Veya... Ersun Yanal teknik adam falan değildi!..
Tersini düşünelim...
Ya üç gün tatil, futbolcularda teknik/taktik/psikolojik açıdan bir sıçrama yaratacak ve üç günlük antrenmanla kazanılacakları katlayacaksa...
Bu sefer de Aziz Yıldırım, bilmediği işe karışıp bir çuval inciri berbat eden Başkan olmuyor mu?
Veya Ersun Yanal çantasını toplayıp gitsin diye Fenerbahçe takımını operasyonuna dekor yapan düşüncesiz...
Sahi, Aziz Bey’in emriyle çıkılan antrenmanda sakatlanan Diego’nun durumundan kim sorumlu şimdi?
Kısaca... Neresinden bakarsanız “durduk yerde kendi başına dert açma” ile “kendi ayağına kurşun sıkma” arasında tuhaf bir Aziz Yıldırım eylemi daha...
Malum, seneler önce “üç yıl üst üste şampiyonluk garantisi vermiş” ve herkesi tüylerini diken diken etmişti kendisi.
Paralel maralel... Herhangi bir “yapı” Fenerbahçe üzerinden toplum mühendisliğine kalkışmışsa; “ortamı yaratan, olayı tetikleyen” durduk yerde üç yıl şampiyonluk garantisiydi.

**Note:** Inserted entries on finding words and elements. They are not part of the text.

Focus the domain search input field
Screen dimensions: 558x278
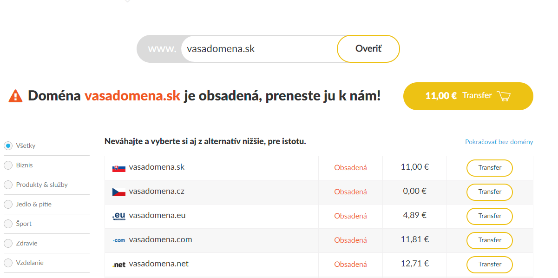(259, 49)
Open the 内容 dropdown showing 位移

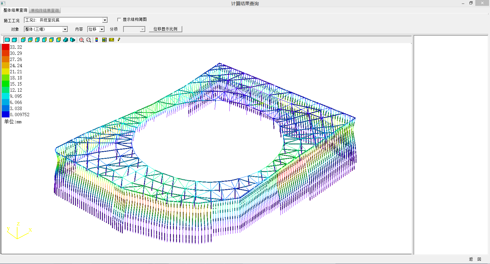click(x=102, y=29)
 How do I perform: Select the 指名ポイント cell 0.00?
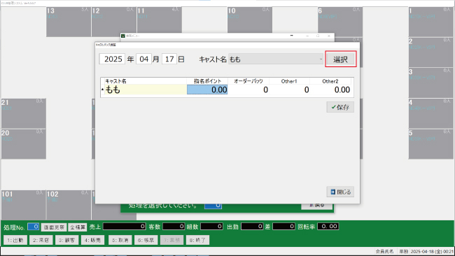[207, 90]
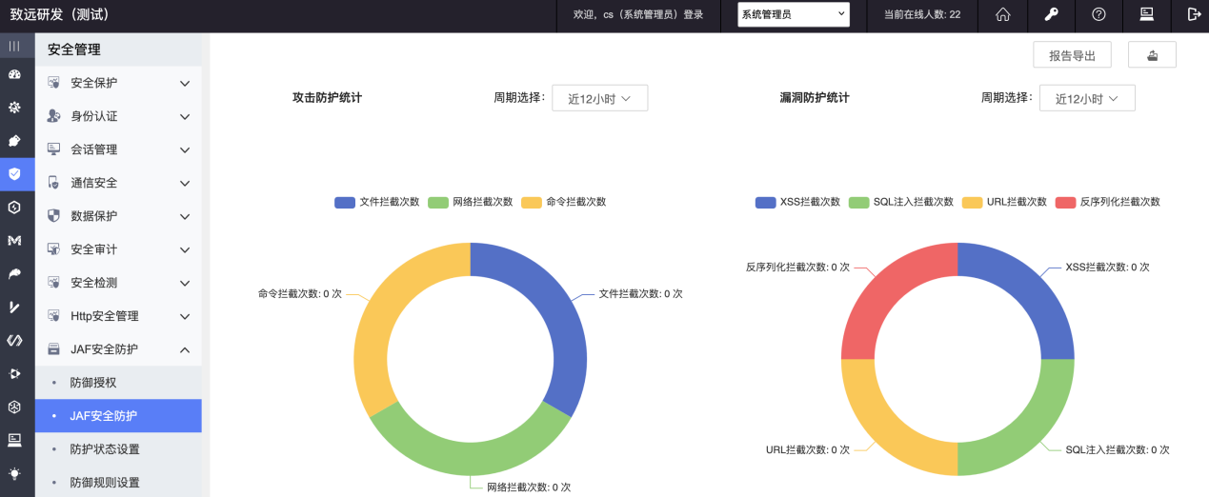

Şimdi de dördüncü yıldız için iç huzursuzluktan başka hiçbir getirisi olmayacak, lig başlarken taşları yerinden oynatacak ilginç hamle.
Evvelsi gün gitmeliydi Ersun Yanal...
Gitmedi... Sorun sezona yayıldı.
“Ersun Yanal yolcu mu?” yazıları ve yorumları için “takımı karıştırmaya çalışıyorlar” suçlaması yapıldı ama kimse kızmasın medyaya.
Aklın yolu bir:
Aziz Yıldırım neden Ersun Yanal’ı çırak çıkarıp tüm takım gözünde otoritesini sıfırlayacak emrivakilere girebilir?
Tek analiz var:
Sayın Yıldırım samimi olarak “çalışmak gerektiğine” inanıyorsa, açar telefonu, “izni boş ver hoca sen bu takımı çağır tatilden” der.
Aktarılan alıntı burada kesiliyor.